• **EXERCISE INSTRUCTIONS**
Please count the lines in the entries below that contain the word "perform" and reply with that number alone.

BEGIN GIVEN RECORDS

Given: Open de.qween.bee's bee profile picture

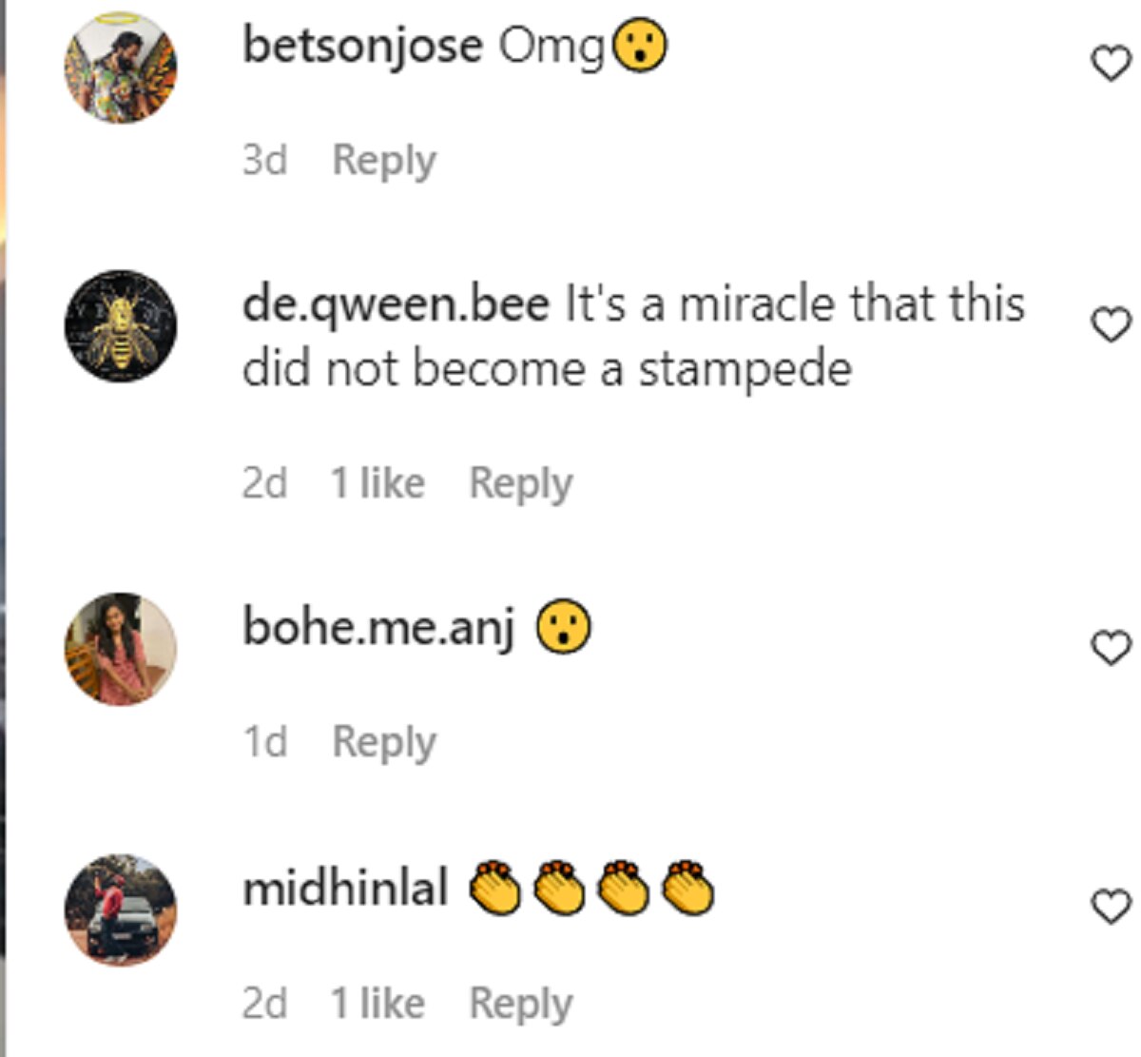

END GIVEN RECORDS
BEGIN GIVEN RECORDS

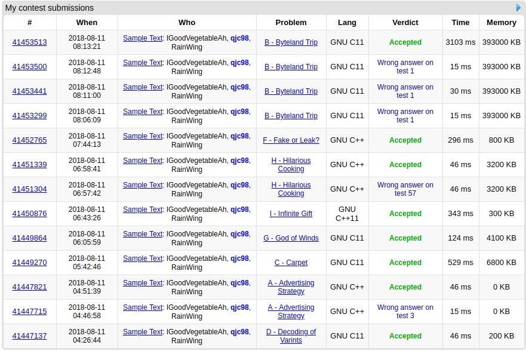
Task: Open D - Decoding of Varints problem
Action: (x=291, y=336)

END GIVEN RECORDS
BEGIN GIVEN RECORDS

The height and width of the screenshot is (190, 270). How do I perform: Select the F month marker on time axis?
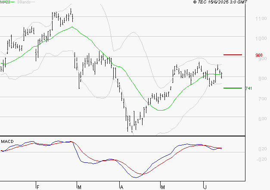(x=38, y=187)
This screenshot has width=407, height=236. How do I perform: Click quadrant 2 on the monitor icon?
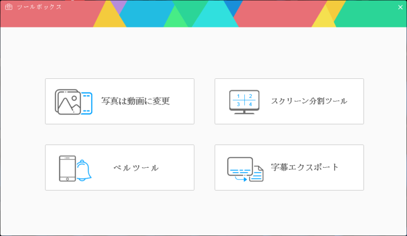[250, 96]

END GIVEN RECORDS

• **WRITTEN ANSWER**
2